Diane Ott Whealy and Kent Whealy founded Seed Savers Exchange in 1975, Devin explained as she pointed to deep purple morning glories trellised up and covering the entire wall of the red barn behind Diane’s Garden. The seeds of these Grandpa Ott Morning Glories as well as seeds for German Pink tomatoes were gifts to Diane from her grandfather who brought the seeds with him to Iowa from Germany in 1883 and continued to grow them until the end of his life.

Realizing that this gift captured a piece of their heritage, the Whealys wondered if others had similar experiences and seeds that they would share and exchange. Their first queries in national magazines attracted 29 members by the end of 1975. Today, there are 13,000 members, and the nonprofit Seed Savers Exchange is the largest non-governmental seed bank in the United States.

Our fall visit was a good time to see what seed preservation work looks like. In a walk along the eight miles of trails that wind through the farm, we saw isolation tents that held the remnants of tomatoes, cucumbers and melons. Other widely spaced beds held corn, peppers, eggplant, squash, beans and brassicas.
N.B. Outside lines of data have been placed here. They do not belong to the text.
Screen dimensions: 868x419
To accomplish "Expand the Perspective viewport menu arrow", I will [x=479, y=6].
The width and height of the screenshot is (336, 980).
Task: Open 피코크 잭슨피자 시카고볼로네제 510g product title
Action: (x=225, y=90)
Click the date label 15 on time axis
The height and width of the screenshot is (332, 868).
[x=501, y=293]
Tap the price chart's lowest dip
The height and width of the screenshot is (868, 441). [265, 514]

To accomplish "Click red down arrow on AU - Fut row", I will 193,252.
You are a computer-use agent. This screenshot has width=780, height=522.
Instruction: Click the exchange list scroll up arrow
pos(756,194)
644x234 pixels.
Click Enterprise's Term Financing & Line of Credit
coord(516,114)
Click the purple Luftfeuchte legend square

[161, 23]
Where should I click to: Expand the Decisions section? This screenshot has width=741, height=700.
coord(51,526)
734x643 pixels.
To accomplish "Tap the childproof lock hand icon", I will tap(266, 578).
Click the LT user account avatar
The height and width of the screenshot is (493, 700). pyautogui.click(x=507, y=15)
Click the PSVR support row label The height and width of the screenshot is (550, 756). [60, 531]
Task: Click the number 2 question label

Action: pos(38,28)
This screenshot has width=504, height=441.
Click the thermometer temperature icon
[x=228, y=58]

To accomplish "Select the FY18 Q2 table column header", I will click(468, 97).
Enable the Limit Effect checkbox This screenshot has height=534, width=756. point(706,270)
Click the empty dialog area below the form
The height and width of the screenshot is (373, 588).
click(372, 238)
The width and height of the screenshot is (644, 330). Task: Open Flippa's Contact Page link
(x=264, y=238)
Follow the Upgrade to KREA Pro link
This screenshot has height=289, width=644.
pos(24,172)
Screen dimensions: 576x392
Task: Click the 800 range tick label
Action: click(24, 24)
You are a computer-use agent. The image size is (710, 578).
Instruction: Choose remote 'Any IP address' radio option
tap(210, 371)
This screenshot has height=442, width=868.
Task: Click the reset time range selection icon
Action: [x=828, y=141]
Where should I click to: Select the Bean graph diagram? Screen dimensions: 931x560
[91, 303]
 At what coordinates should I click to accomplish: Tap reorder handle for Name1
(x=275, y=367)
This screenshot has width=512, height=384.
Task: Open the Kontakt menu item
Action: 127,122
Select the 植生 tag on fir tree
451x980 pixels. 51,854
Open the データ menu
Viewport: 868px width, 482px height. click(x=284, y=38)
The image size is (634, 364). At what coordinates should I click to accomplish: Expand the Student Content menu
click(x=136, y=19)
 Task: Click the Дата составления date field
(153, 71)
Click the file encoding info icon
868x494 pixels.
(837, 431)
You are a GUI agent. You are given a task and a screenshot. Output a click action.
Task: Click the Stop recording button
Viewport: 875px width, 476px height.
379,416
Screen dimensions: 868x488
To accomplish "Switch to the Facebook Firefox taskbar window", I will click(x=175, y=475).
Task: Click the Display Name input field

Back at the farm center, in an enormous hoop house, large fans blew air past pallets holding winter squashes: oblong, round, lumpy and smooth in shades of orange, cream, green, blue and gray. Other stacks of pallets held drying, multi-colored corncobs. Two young women working nearby told us that they and many other staff members would spend the winter cataloging and storing seeds.

As Devin explained while we walked through more gardens, “We grow things out to be sure they are true to type, that they are open-pollinated and not hybrids and that they actually are what we claim in taste, color, character.”

The Seed Savers Exchange Catalog offers an inspiring snapshot of the work we saw at Heritage Farm, but the Seed Savers Yearbook, available to members as part of the forty-dollar annual dues, embodies the spirit of the Whealys’ original vision.

Reading through the listings of seeds saved and offered by 700 member gardeners from Alabama to Wyoming opens a window on gardeners dedicated to maintaining vegetable and fruit varieties for each other and for anyone else who values the preservation of heirloom seeds and the genetic diversity they represent.

This dedication is alive here in the San Juan Islands. Madrona Murphy on Lopez, Rhoda Jones and Alice Swan on Orcas, and Joel Thorson on Waldron all offer seeds in the yearbook. Madrona writes that she’s “researching Native North American crop plants from the Pacific Northwest and B.C. Coast” and lists seeds of asparagus, pea, potato and radish.

Joel Thorson lists seeds of barley, beet, kale, lettuce, parsley, watermelon and wheat and writes that this year he has trialed seven Brune d’Hiver/Brown winter lettuces “in an attempt to find the real Brune d’Hiver no longer available in the commercial trade” and now has “a large supply of seed for the real Brune d’Hiver.”

As they say at Seed Savers: save a seed, save the world.